Że niby podobny tembr głosu i chrypka są bliźniacze z posiadanymi i
używanymi przez amerykańskiego marudera. Może i ciut podobieństwa jest
ale poza tym obu artystów dzieli co najmniej Ocean Atlantycki. I rację
ma Sosnowski śpiewając: „mówią taki polski Waits, teraz chyba trochę
zdziwią się” .
Naprawdę „Tylko się nie denerwuj” jest zaskakującą płytą. Po pierwsze
robi wrażenie umiejętność Sosnowskiego do tworzenia chwytliwych numerów,
zarówno tryskających energią amerykańskiego rocka w „Dalej” jak i
kołyszących nostalgiczną nutą Vana Morrisona w „Wielorybie” . Po drugie
robi wrażenie przebogata aranżacja. Piosenki rozsadza rozbudowane
instrumentarium i niebanalne linie wokalne z pierwszo planowym utworem
„Jak na psy” osadzonym w muzyce tych artystów, którzy w latach
siedemdziesiątych byli zapatrzeni w popisy Chicago. Znalazło się także
miejsce na wyjątkowy duet. W stonerowej kompozycji ze wstępem w stylu
Claptona pt, „Hej” Sonowskiemu towarzyszy przecudowna Małgorzata
Ostrowska, przekomarzając się z autorem w partnerskiej sprzeczce.
Ładne.
Sosnowski płytą „Tylko się nie denerwuj” udowodnił, że jest artystą w
pełni dojrzałym, mającym sprecyzowany pomysł na siebie i co
najważniejsze jasno określony cel. Na jego drugim albumie nie ma
przypadkowości, wszystko jest przemyślane i dopracowane w szczegółach.
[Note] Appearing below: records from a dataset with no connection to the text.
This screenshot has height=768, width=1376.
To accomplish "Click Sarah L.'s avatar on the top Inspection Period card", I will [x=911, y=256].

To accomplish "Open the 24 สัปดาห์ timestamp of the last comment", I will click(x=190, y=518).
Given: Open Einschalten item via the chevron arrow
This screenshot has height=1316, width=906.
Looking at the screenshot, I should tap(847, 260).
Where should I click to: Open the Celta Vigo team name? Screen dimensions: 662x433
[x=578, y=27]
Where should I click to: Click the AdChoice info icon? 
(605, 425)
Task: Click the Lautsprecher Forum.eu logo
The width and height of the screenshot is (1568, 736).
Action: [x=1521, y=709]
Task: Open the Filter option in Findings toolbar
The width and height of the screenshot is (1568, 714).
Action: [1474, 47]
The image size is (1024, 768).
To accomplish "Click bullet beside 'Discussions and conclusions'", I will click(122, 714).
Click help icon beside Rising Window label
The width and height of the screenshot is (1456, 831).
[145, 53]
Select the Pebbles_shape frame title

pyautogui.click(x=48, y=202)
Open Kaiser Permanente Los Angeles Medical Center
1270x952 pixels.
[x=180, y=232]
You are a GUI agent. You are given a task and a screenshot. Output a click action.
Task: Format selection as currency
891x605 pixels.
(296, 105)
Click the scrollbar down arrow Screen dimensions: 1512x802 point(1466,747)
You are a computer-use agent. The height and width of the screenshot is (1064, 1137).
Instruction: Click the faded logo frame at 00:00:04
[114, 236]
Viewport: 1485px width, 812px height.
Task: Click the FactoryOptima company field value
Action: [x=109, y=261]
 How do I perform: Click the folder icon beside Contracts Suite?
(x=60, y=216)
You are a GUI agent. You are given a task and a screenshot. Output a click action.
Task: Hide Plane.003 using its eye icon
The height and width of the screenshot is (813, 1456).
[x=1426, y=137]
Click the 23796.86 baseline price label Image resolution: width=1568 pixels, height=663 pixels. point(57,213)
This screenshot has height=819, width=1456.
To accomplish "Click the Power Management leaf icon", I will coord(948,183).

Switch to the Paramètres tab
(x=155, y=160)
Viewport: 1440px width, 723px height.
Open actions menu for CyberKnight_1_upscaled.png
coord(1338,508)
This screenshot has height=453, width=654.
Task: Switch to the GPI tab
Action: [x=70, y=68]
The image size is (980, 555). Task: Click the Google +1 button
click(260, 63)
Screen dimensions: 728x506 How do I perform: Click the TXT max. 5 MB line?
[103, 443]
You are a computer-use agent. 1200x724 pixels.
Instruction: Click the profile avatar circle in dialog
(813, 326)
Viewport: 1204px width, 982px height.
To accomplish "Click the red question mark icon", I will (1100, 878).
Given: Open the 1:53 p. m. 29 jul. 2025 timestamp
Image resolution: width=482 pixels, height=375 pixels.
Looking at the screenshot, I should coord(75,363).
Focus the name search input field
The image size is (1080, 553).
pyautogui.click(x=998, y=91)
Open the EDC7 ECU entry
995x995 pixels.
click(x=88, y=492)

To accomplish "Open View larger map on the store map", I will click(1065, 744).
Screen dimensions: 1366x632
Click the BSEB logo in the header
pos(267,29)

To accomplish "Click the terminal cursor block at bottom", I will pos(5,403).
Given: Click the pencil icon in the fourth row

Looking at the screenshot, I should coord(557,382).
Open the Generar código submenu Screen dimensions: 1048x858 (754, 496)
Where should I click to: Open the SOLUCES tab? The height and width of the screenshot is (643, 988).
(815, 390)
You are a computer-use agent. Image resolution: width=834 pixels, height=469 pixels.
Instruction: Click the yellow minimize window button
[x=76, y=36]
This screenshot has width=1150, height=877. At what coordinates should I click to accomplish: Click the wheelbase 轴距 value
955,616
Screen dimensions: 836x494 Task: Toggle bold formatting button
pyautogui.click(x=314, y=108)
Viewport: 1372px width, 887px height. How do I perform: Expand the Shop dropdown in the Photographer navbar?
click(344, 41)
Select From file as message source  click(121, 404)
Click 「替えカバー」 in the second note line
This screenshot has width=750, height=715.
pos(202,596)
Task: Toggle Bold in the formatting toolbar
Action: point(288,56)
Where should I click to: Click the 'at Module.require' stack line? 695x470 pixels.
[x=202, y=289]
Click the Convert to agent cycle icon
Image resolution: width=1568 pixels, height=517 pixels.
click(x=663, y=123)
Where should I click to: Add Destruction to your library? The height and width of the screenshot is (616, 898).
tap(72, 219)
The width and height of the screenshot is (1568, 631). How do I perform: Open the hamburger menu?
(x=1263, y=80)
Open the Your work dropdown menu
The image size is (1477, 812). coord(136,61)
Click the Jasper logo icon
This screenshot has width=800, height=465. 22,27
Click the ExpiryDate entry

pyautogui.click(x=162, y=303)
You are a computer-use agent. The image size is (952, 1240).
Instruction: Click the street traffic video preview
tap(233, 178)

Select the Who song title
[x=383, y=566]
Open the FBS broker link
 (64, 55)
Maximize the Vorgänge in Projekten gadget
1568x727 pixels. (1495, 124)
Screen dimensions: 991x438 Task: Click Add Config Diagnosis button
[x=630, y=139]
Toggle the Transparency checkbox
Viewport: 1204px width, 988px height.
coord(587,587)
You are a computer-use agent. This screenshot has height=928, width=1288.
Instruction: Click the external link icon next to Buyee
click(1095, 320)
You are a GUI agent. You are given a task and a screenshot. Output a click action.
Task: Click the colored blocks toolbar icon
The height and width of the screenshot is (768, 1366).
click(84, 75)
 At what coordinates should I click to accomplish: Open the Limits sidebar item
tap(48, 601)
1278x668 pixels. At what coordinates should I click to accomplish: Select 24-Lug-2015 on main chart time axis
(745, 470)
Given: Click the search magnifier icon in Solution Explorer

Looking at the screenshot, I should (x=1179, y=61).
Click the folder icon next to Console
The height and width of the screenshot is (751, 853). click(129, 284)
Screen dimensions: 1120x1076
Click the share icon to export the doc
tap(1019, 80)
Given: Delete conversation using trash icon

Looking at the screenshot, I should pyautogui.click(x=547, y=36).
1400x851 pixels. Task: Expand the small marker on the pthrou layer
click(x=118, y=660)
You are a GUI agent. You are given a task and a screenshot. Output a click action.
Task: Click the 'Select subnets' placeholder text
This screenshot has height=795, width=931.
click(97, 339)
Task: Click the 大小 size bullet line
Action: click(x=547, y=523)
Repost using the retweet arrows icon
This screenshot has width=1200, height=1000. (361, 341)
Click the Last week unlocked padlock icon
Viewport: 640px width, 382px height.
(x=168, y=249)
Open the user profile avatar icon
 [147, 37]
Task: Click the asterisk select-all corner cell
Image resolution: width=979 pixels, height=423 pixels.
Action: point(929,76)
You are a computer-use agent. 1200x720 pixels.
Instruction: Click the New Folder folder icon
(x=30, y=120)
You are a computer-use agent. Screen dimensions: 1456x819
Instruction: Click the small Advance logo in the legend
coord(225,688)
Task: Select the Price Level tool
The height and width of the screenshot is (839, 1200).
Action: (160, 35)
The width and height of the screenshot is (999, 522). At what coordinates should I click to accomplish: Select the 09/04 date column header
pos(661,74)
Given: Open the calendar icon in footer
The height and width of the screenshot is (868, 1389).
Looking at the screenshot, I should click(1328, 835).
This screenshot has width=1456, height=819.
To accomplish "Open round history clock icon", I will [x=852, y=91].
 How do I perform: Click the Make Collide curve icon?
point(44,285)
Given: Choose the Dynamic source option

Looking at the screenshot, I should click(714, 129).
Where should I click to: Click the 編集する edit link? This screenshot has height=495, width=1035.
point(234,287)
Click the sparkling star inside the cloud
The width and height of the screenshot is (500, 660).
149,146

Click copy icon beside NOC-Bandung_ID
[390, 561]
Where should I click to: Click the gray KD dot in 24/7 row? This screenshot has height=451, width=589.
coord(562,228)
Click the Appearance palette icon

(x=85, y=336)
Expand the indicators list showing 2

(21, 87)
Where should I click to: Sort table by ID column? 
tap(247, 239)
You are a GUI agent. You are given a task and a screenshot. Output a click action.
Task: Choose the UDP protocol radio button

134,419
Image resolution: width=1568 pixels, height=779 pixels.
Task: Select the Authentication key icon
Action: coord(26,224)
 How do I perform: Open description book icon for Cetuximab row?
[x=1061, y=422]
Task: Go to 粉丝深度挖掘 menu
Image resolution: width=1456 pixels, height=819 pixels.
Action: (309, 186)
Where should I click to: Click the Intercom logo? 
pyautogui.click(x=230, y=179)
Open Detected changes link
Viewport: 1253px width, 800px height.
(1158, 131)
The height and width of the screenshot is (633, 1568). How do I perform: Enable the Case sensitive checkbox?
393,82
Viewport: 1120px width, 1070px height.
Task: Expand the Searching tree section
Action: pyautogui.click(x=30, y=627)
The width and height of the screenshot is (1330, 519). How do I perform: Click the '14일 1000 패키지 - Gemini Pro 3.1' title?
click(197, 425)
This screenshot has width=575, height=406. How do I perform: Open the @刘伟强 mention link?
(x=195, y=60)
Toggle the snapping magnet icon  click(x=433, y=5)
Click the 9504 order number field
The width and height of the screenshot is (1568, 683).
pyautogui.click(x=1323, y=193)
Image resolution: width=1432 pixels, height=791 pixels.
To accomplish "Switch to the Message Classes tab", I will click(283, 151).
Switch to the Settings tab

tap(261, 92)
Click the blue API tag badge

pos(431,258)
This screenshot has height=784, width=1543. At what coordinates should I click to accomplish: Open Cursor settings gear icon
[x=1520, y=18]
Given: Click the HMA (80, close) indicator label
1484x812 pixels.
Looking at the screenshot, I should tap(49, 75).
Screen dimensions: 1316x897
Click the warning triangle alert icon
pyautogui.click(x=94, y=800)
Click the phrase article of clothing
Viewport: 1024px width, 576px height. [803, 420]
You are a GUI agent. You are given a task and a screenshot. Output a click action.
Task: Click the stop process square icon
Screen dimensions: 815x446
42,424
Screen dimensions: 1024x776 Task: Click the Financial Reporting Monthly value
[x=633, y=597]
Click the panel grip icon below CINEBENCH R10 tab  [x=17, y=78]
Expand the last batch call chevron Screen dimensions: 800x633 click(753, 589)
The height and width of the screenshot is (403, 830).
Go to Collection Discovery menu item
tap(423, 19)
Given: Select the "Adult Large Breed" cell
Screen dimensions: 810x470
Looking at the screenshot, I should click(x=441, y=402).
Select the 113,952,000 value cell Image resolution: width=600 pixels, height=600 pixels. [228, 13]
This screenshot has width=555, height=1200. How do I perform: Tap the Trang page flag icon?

Myślę, że to jest produkt gotowy by stać się rynkowym przebojem.
Sosnowski jest wokalistą charakterystycznym, autorem niebanalnym,
piosenki są przebojowe (choć nie nachalnie) i zamyślone kiedy trzeba.
Zaś balans pomiędzy nimi odpowiednio wyważony. Nic tylko częstować się,
słuchać i zachwycać , do czego gorąco was namawiam.